┌─ Exercise material

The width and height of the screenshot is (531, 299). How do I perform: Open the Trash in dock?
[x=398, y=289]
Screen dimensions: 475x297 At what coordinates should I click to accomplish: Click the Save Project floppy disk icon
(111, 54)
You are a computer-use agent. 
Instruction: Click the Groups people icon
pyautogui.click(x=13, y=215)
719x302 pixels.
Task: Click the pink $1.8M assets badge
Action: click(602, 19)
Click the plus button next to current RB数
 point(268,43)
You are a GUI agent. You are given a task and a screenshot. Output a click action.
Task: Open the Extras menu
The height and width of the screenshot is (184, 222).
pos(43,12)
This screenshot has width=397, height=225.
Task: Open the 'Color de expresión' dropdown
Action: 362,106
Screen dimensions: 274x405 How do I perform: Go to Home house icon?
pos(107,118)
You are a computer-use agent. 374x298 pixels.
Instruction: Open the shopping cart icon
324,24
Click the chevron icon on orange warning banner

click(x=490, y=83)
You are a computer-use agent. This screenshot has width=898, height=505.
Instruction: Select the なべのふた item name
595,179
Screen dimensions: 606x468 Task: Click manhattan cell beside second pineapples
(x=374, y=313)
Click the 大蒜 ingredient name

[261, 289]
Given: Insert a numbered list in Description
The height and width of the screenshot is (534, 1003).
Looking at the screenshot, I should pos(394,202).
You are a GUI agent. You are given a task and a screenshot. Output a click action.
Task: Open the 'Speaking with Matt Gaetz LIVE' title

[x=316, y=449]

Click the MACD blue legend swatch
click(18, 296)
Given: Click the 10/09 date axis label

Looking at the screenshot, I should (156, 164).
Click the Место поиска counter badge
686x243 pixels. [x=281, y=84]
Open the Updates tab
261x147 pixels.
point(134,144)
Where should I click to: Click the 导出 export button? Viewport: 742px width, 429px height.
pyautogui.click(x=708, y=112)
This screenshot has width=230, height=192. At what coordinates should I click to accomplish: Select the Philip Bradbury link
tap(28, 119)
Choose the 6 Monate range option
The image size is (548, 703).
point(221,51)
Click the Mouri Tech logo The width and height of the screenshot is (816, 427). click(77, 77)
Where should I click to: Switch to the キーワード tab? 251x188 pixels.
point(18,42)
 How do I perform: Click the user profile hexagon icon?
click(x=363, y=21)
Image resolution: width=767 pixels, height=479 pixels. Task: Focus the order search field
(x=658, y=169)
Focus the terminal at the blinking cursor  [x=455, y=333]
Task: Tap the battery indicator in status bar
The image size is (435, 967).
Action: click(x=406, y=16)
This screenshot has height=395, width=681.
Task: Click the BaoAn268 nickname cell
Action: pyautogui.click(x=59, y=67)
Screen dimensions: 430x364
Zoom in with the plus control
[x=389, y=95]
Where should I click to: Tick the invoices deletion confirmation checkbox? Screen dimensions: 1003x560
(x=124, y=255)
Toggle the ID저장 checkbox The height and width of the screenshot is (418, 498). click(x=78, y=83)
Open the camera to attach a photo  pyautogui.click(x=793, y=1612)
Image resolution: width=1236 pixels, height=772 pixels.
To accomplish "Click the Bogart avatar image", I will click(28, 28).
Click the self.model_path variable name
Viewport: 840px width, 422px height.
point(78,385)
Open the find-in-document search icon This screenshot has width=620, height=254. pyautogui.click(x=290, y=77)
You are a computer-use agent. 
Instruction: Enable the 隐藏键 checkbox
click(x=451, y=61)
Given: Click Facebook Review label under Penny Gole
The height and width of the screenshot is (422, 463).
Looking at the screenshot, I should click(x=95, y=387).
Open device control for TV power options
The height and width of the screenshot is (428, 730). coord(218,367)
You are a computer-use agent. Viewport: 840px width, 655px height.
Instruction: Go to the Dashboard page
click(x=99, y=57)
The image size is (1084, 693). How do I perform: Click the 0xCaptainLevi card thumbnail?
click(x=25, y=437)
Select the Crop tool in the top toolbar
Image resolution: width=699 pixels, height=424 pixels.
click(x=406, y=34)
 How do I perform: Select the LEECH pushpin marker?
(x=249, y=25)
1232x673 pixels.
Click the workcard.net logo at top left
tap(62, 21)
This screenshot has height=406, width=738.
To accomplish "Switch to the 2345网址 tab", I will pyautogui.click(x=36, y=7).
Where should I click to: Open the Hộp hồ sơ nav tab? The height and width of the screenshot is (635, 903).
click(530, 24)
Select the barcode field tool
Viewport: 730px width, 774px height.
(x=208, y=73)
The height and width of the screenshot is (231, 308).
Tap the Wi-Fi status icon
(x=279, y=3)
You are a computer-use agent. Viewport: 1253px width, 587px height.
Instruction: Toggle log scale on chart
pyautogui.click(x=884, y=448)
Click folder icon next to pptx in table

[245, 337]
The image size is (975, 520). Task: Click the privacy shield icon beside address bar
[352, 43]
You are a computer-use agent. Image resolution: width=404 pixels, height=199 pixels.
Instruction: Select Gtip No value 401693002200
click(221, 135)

└─

The data given above must be transcribed exactly and completely.

Your response =
The width and height of the screenshot is (531, 299). How do I perform: Open the Trash in dock?
[x=398, y=289]
Screen dimensions: 475x297 At what coordinates should I click to accomplish: Click the Save Project floppy disk icon
(111, 54)
You are a computer-use agent. 
Instruction: Click the Groups people icon
pyautogui.click(x=13, y=215)
719x302 pixels.
Task: Click the pink $1.8M assets badge
Action: click(602, 19)
Click the plus button next to current RB数
 point(268,43)
You are a GUI agent. You are given a task and a screenshot. Output a click action.
Task: Open the Extras menu
The height and width of the screenshot is (184, 222).
pos(43,12)
This screenshot has width=397, height=225.
Task: Open the 'Color de expresión' dropdown
Action: 362,106
Screen dimensions: 274x405 How do I perform: Go to Home house icon?
pos(107,118)
You are a computer-use agent. 374x298 pixels.
Instruction: Open the shopping cart icon
324,24
Click the chevron icon on orange warning banner

click(x=490, y=83)
You are a computer-use agent. This screenshot has width=898, height=505.
Instruction: Select the なべのふた item name
595,179
Screen dimensions: 606x468 Task: Click manhattan cell beside second pineapples
(x=374, y=313)
Click the 大蒜 ingredient name

[261, 289]
Given: Insert a numbered list in Description
The height and width of the screenshot is (534, 1003).
Looking at the screenshot, I should pos(394,202).
You are a GUI agent. You are given a task and a screenshot. Output a click action.
Task: Open the 'Speaking with Matt Gaetz LIVE' title

[x=316, y=449]

Click the MACD blue legend swatch
click(18, 296)
Given: Click the 10/09 date axis label

Looking at the screenshot, I should (156, 164).
Click the Место поиска counter badge
686x243 pixels. [x=281, y=84]
Open the Updates tab
261x147 pixels.
point(134,144)
Where should I click to: Click the 导出 export button? Viewport: 742px width, 429px height.
pyautogui.click(x=708, y=112)
This screenshot has width=230, height=192. At what coordinates should I click to accomplish: Select the Philip Bradbury link
tap(28, 119)
Choose the 6 Monate range option
The image size is (548, 703).
point(221,51)
Click the Mouri Tech logo The width and height of the screenshot is (816, 427). click(77, 77)
Where should I click to: Switch to the キーワード tab? 251x188 pixels.
point(18,42)
 How do I perform: Click the user profile hexagon icon?
click(x=363, y=21)
Image resolution: width=767 pixels, height=479 pixels. Task: Focus the order search field
(x=658, y=169)
Focus the terminal at the blinking cursor  [x=455, y=333]
Task: Tap the battery indicator in status bar
The image size is (435, 967).
Action: click(x=406, y=16)
This screenshot has height=395, width=681.
Task: Click the BaoAn268 nickname cell
Action: pyautogui.click(x=59, y=67)
Screen dimensions: 430x364
Zoom in with the plus control
[x=389, y=95]
Where should I click to: Tick the invoices deletion confirmation checkbox? Screen dimensions: 1003x560
(x=124, y=255)
Toggle the ID저장 checkbox The height and width of the screenshot is (418, 498). click(x=78, y=83)
Open the camera to attach a photo  pyautogui.click(x=793, y=1612)
Image resolution: width=1236 pixels, height=772 pixels.
To accomplish "Click the Bogart avatar image", I will click(28, 28).
Click the self.model_path variable name
Viewport: 840px width, 422px height.
point(78,385)
Open the find-in-document search icon This screenshot has width=620, height=254. pyautogui.click(x=290, y=77)
You are a computer-use agent. 
Instruction: Enable the 隐藏键 checkbox
click(x=451, y=61)
Given: Click Facebook Review label under Penny Gole
The height and width of the screenshot is (422, 463).
Looking at the screenshot, I should click(x=95, y=387).
Open device control for TV power options
The height and width of the screenshot is (428, 730). coord(218,367)
You are a computer-use agent. Viewport: 840px width, 655px height.
Instruction: Go to the Dashboard page
click(x=99, y=57)
The image size is (1084, 693). How do I perform: Click the 0xCaptainLevi card thumbnail?
click(x=25, y=437)
Select the Crop tool in the top toolbar
Image resolution: width=699 pixels, height=424 pixels.
click(x=406, y=34)
 How do I perform: Select the LEECH pushpin marker?
(x=249, y=25)
1232x673 pixels.
Click the workcard.net logo at top left
tap(62, 21)
This screenshot has height=406, width=738.
To accomplish "Switch to the 2345网址 tab", I will pyautogui.click(x=36, y=7).
Where should I click to: Open the Hộp hồ sơ nav tab? The height and width of the screenshot is (635, 903).
click(530, 24)
Select the barcode field tool
Viewport: 730px width, 774px height.
(x=208, y=73)
The height and width of the screenshot is (231, 308).
Tap the Wi-Fi status icon
(x=279, y=3)
You are a computer-use agent. Viewport: 1253px width, 587px height.
Instruction: Toggle log scale on chart
pyautogui.click(x=884, y=448)
Click folder icon next to pptx in table

[245, 337]
The image size is (975, 520). Task: Click the privacy shield icon beside address bar
[352, 43]
You are a computer-use agent. Image resolution: width=404 pixels, height=199 pixels.
Instruction: Select Gtip No value 401693002200
click(221, 135)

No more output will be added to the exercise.